Description of the task
With the pictures omitted, set down exactly the lines from the one that contains "راهنمای خرید کمک" through the last line of the data.

(Saved entries)
Content starts
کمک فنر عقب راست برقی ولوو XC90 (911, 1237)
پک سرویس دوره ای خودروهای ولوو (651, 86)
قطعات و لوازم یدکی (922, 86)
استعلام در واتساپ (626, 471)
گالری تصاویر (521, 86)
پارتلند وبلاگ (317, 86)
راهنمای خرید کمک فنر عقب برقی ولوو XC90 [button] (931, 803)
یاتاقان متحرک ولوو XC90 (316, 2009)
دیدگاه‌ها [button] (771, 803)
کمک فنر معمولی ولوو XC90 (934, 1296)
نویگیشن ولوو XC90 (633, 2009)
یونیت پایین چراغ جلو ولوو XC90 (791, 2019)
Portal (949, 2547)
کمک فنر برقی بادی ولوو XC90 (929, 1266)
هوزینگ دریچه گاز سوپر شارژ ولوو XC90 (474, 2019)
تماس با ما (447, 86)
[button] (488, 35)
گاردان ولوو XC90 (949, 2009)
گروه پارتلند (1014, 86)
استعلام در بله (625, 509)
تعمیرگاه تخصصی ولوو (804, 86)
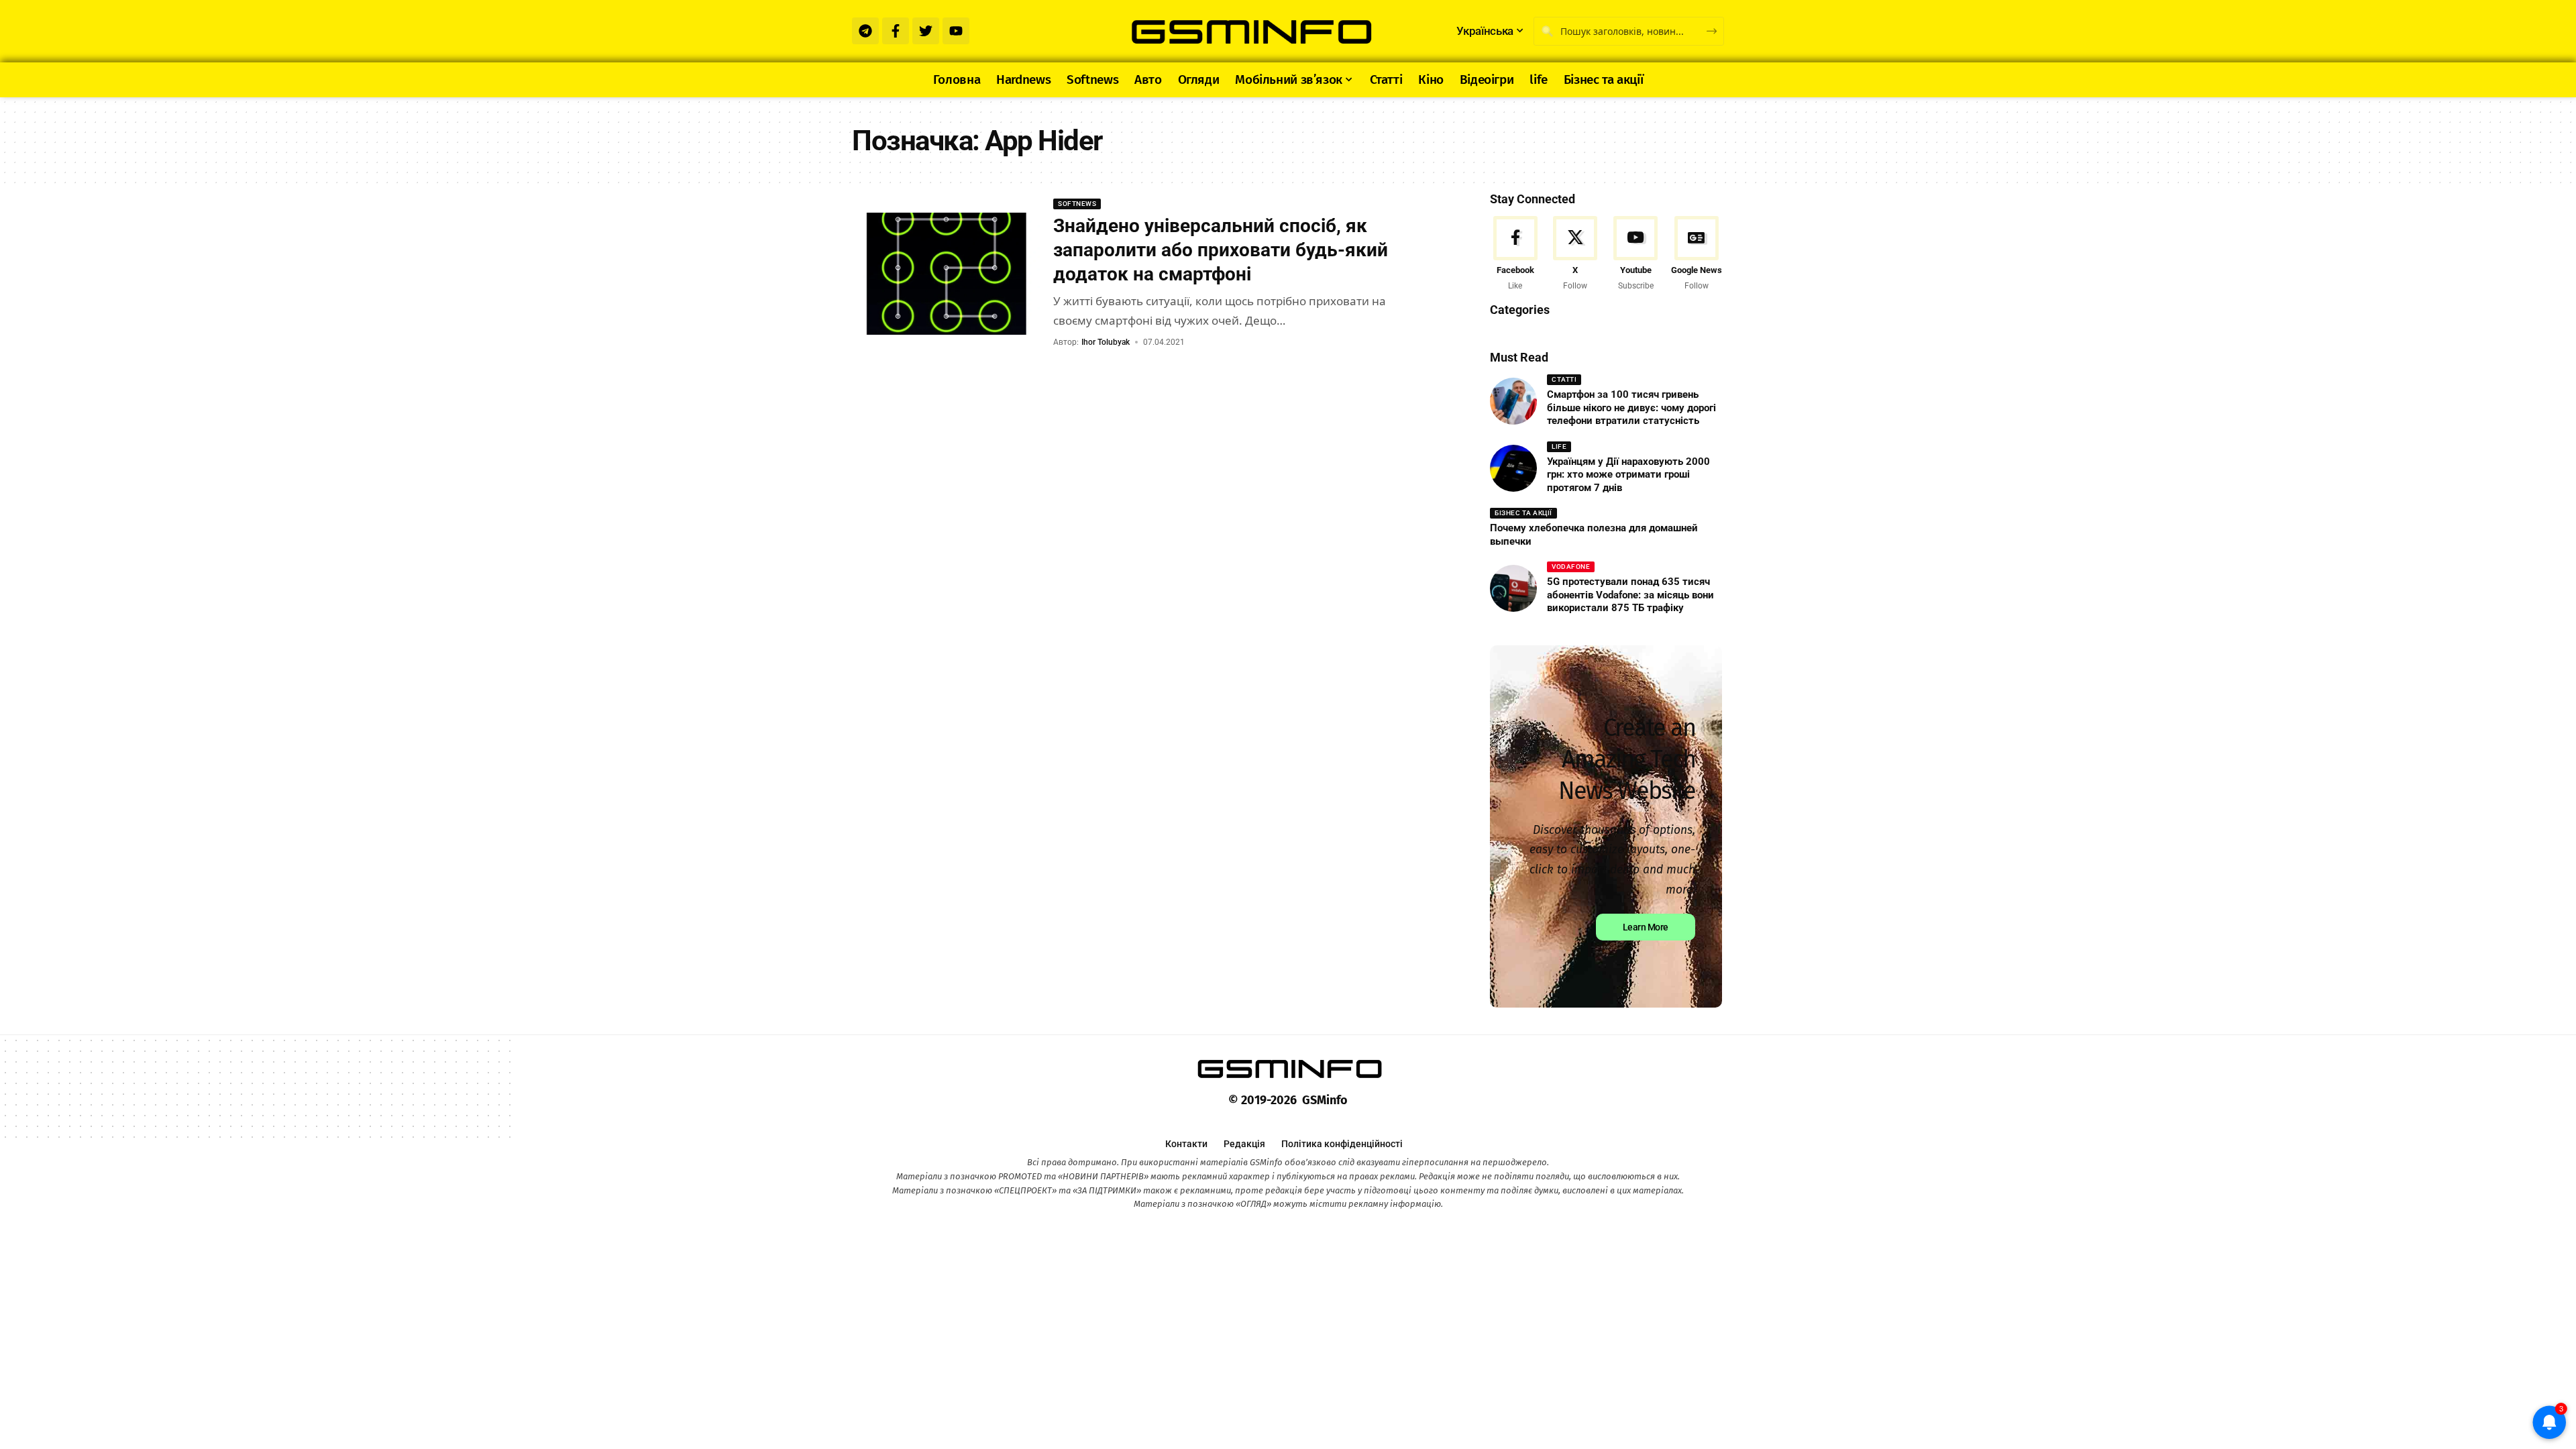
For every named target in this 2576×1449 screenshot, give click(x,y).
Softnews (1077, 203)
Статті (1564, 379)
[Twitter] (925, 30)
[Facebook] (1515, 254)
Content ends
Exercise answer
راهنمای خرید کمک فنر عقب برقی ولوو XC90 [button] (931, 803)
یاتاقان متحرک ولوو XC90 (316, 2009)
دیدگاه‌ها [button] (771, 803)
کمک فنر معمولی ولوو XC90 (934, 1296)
نویگیشن ولوو XC90 (633, 2009)
یونیت پایین چراغ جلو ولوو XC90 (791, 2019)
Portal (949, 2547)
کمک فنر برقی بادی ولوو XC90 (929, 1266)
هوزینگ دریچه گاز سوپر شارژ ولوو XC90 (474, 2019)
تماس با ما (447, 86)
[button] (488, 35)
گاردان ولوو XC90 (949, 2009)
گروه پارتلند (1014, 86)
استعلام در بله (625, 509)
تعمیرگاه تخصصی ولوو (804, 86)
For every named target in this 2576×1449 screenshot, give click(x,y).
Softnews (1077, 203)
Статті (1564, 379)
[Twitter] (925, 30)
[Facebook] (1515, 254)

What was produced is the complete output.